The term you are looking for is "Inertia" - the resistance an object has to movement. Normally inertia is proportional to mass - except when we talking about rotational inertia - where it is proportional to the radius of rotation squared times the mass. In wheels, much of the mass is concentrated in the rim area (as opposed to the spyder) - BUT - differences in mass (weight) might not be. Put another way, a lighter wheel might not have a lower rotational inertia since it is possible for the differences in weight to be in the spyder area of the wheel.
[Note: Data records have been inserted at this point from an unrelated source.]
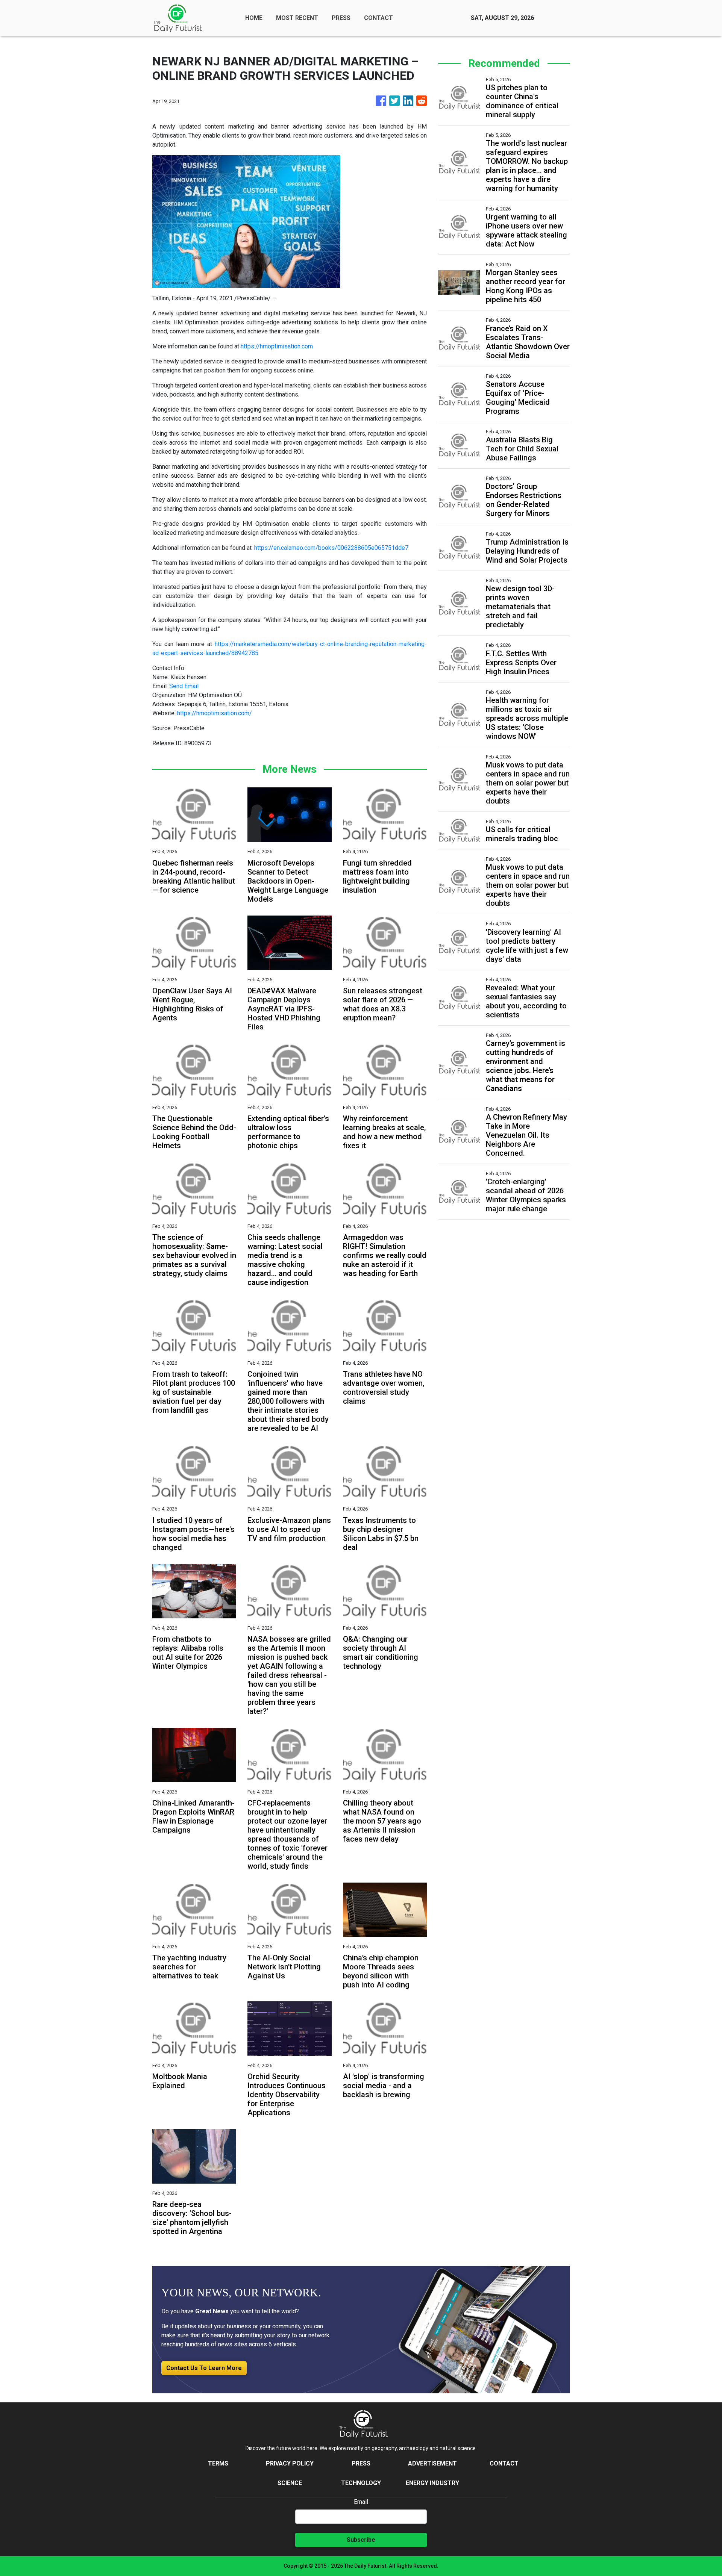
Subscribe (361, 2539)
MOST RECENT (297, 17)
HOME (253, 17)
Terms (218, 2463)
And lastly, consider that if a wheel is 4 pounds lighter and the vehicle weighs 4,000 pounds, that's only 0.1% - and considering 4 wheels and double the rotational inertia loss, we're talking about about a 1% change. You may want to consider that when costing these things out.

Nice looking wheels
 

Forged aluminum wheels can have the same strength as steel with less weight, which is very interesting albeit expensive. How much weight will you save?

The total weight of the vehicle is the primary factor for energy and power calculations, especially when looking at the acceleration phase. But 10 lbs off of 3000 lbs makes little difference in acceleration power and even less at constant speed.

The rotational weight (or mass) of the wheels, also known as the rotational inertia, is the primary factor for calculating the energy and power required to accelerate the wheels. So dropping 10 lbs off of 80 lbs in the drive wheels would make a significant difference in acceleration power of the wheels. For equal acceleration of the vehicle the lighter wheels would be slightly more fuel efficient. Not sure if you could measure it in normal driving, but it might show up in drag racing.

So it will take less power to accelerate a lighter wheel up to a given speed, but a heavier wheel will have a higher angular momentum and kinetic energy and will coast longer.

Thank you. I believe that answers my question!

Counterpoint.

If it's a lightweight car with heavy wheels, it can work out to 2%. (my car - 2500 lb, lose 6 lb per wheel) That's in the same ballpark as power increases claimed from air intakes or exhaust mods, BUT it also benefits ride quality, handling and braking.

You can also move to a smaller diameter wheel. That will improve rotational inertia even more, along with usually being lighter due to the smaller size.

This is an upgrade I'm considering, downsize from my heavy 16" alloys to a 15" sport wheel. Stock rims are 17 lb each, Konig Helium 15" are 11 lb and cost under $100 each. I'd love a set of TE37's but the price... :eek:

BUT not reducing the overall diameter of the tire.
infact please consider increasing the overall diameter of the tire. (many threads on this topic.